The verb does not take its object directly here; it takes it with bi. And bi fastens the ruling to its object and so names it: not a holding-false at large, but one with a named subject matter. The previous verse kept silent about that matter; this one says it.
A day, from y-w-m, is a joined portion with two edges. And al-dīn, from d-y-n, is a fixing that settles, then extends, and then sends its effect up out of the inside into the open. From it comes the word for a debt that stands in one's charge and stretches until it is returned, and the verb for requiting and holding to account. So the day of dīn is a portion in which what went out comes back to the one who sent it out.
And see how the Surah has ordered what it ordered: a measure taken in full and handed over short; then, "Do such people not reckon that they are to be raised?"; then a record that does not slip; then a holding-false of the day of return. The day held false is the day the measure comes back to the one who used it.

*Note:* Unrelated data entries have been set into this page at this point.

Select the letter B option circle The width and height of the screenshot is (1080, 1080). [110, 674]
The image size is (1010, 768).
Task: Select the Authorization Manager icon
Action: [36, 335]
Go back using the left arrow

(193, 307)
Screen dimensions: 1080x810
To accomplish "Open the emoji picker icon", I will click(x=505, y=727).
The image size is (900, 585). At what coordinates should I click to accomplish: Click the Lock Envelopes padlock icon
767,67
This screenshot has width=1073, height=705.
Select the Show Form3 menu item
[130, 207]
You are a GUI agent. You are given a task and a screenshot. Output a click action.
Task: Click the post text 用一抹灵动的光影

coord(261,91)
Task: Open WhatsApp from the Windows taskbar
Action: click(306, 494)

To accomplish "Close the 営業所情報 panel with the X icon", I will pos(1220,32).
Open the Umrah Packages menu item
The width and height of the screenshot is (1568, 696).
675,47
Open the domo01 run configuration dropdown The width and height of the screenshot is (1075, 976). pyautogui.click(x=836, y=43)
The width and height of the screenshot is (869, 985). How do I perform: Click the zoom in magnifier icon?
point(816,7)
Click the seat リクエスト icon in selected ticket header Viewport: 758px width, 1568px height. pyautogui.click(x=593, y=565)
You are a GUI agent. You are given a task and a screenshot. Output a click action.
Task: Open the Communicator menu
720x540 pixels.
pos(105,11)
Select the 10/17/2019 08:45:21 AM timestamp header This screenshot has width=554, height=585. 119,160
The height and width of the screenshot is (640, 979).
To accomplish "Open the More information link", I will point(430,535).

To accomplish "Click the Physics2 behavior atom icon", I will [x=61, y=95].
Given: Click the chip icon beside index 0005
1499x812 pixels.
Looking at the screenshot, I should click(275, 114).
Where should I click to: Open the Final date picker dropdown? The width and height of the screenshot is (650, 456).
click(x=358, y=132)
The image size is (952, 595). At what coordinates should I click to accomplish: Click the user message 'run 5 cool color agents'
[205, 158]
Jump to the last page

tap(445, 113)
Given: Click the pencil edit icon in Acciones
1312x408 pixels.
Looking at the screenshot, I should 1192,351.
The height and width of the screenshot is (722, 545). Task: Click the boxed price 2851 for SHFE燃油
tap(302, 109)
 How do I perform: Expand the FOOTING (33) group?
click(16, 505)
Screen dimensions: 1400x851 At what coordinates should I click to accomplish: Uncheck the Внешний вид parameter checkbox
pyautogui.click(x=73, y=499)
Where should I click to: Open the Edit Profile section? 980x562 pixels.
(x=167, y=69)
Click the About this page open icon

The title is unfastened into an act: a still participle in the verse before, and here a relative clause with a present tense that renews itself whenever the report is set out, on the Surah's own pattern of following a noun with the verb that spells it out. Then bi names the matter the previous verse left silent. A day (y-w-m) is a portion with two edges, and dīn (d-y-n) is a fixing that settles and extends and then sends its effect outward, as a debt stands in one's charge until it is returned. What is refused, then, is the portion of the return. And since the Surah opened on a measure taken full and given short, the day held false is the day the measure comes back to the one who held it.
﴾ Ceux qui tiennent sans cesse pour mensonge le jour où ce qui fut engagé revient à échéance (al-dīn). ﴿
Le verset précédent disait « à ceux qui le tiennent pour mensonge », un participe dressé comme un titre. Celui-ci le défait : une relative bâtie sur un verbe à l'inaccompli. La description n'est pas laissée immobile ; elle est ramenée au mouvement qui l'a produite.
Et c'est la manière propre de la sourate à son ouverture : « Malheur à ceux qui rognent la mesure », puis « ceux qui, lorsqu'ils prennent mesure sur les gens, la prennent pleine ». Un nom, puis un verbe qui l'explicite. L'inaccompli renouvelle l'acte à chaque fois : non un jugement rendu une fois et passé, mais un jugement repris chaque fois que le message leur est présenté.
Le verbe ne prend pas ici son objet directement ; il le prend par bi. Et bi attache le jugement à son objet et le nomme donc : non un démenti en général, mais un démenti à matière nommée. Le verset précédent avait tu cette matière ; celui-ci la dit.
Un jour, de y-w-m, est une part liée à deux bords. Et al-dīn, de d-y-n, est une fixation qui se pose, puis s'étend, puis fait remonter son effet du dedans au dehors. De là le mot de la dette qui demeure à la charge et s'étend jusqu'à ce qu'elle soit rendue, et le verbe qui dit rétribuer et tenir pour comptable. Le jour du dīn est donc une part où ce qui est sorti revient à celui qui l'a fait sortir.
Et voyez comment la sourate a ordonné ce qu'elle a ordonné : une mesure prise pleine et rendue courte ; puis « ces gens-là ne se doutent-ils pas qu'ils seront relevés ? » ; puis un registre qui ne glisse pas ; puis le démenti du jour du retour. Le jour qu'on tient pour mensonge est le jour où la mesure revient à celui qui s'en servait.
Le titre est défait en acte : participe immobile au verset précédent, et ici une relative à l'inaccompli qui se renouvelle chaque fois que le message est présenté, selon la manière même de la sourate qui fait suivre un nom du verbe qui l'explicite. Puis bi nomme la matière que le verset précédent avait tue. Un jour (y-w-m) est une part à deux bords, et dīn (d-y-n) une fixation qui se pose, s'étend, puis fait remonter son effet, comme une dette demeure à la charge jusqu'à sa restitution. Ce qui est refusé est donc la part du retour. Et puisque la sourate s'est ouverte sur une mesure prise pleine et rendue courte, le jour tenu pour mensonge est le jour où la mesure revient à celui qui la tenait.